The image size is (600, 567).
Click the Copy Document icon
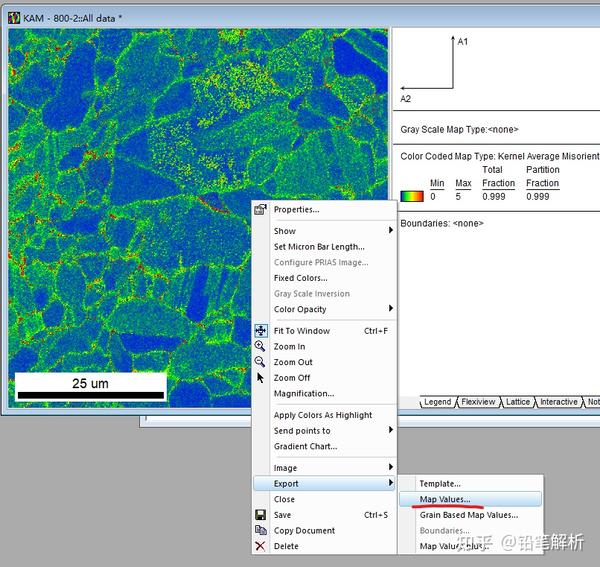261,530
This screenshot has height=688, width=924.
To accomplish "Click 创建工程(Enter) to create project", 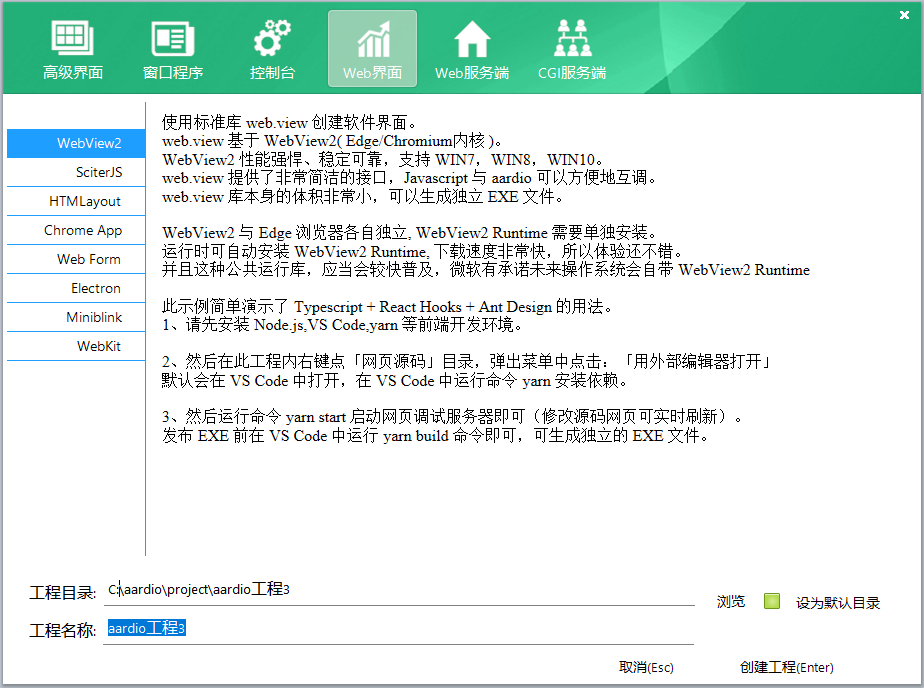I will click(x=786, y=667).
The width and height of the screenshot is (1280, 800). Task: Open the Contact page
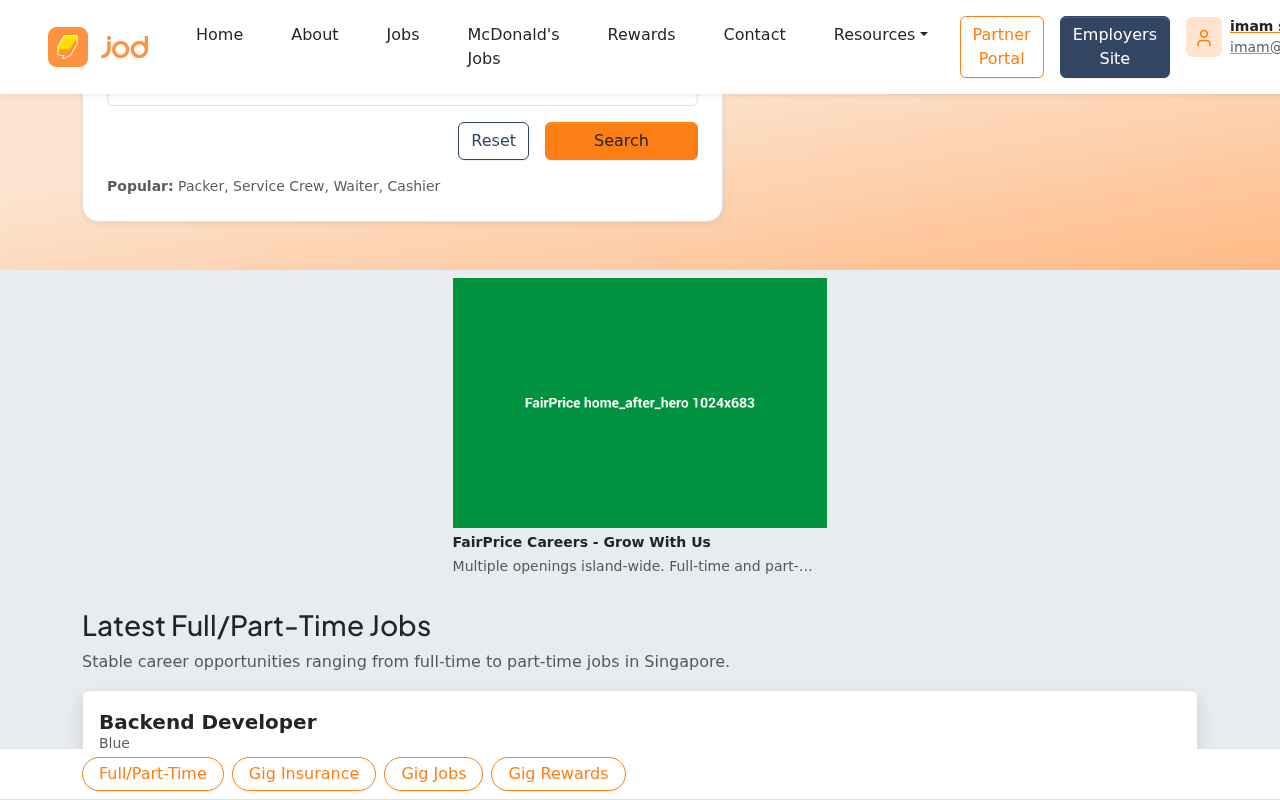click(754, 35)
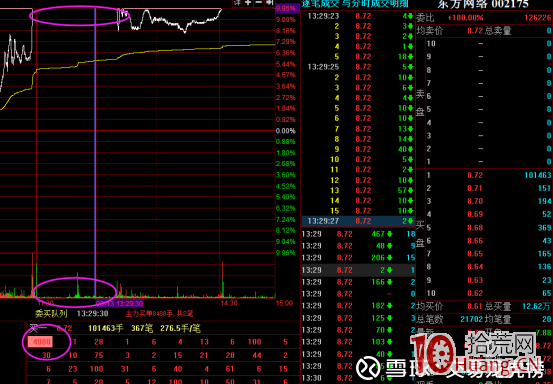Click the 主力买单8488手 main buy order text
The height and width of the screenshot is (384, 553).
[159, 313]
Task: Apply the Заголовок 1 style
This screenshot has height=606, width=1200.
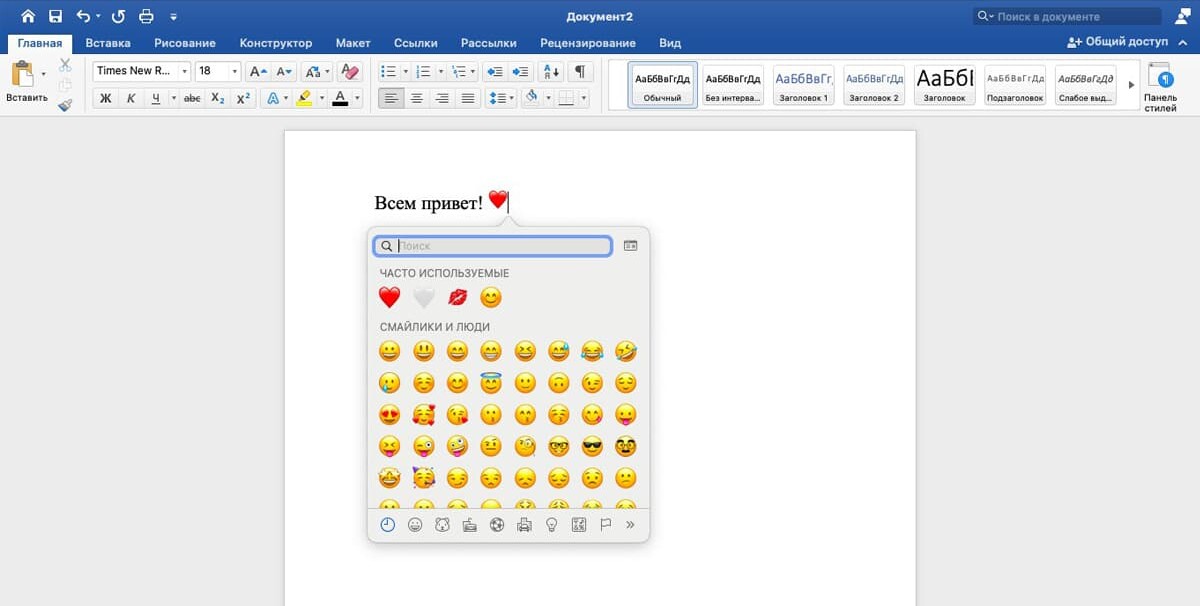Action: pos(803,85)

┄┄┄┄┄┄

Exercise goal: In the entries above, find the line containing "Task: Apply the Заголовок 1 style", then please retype it and every line after it through the last, exactly as written, omitting pictures.

Output of the task:
Task: Apply the Заголовок 1 style
This screenshot has height=606, width=1200.
Action: pos(803,85)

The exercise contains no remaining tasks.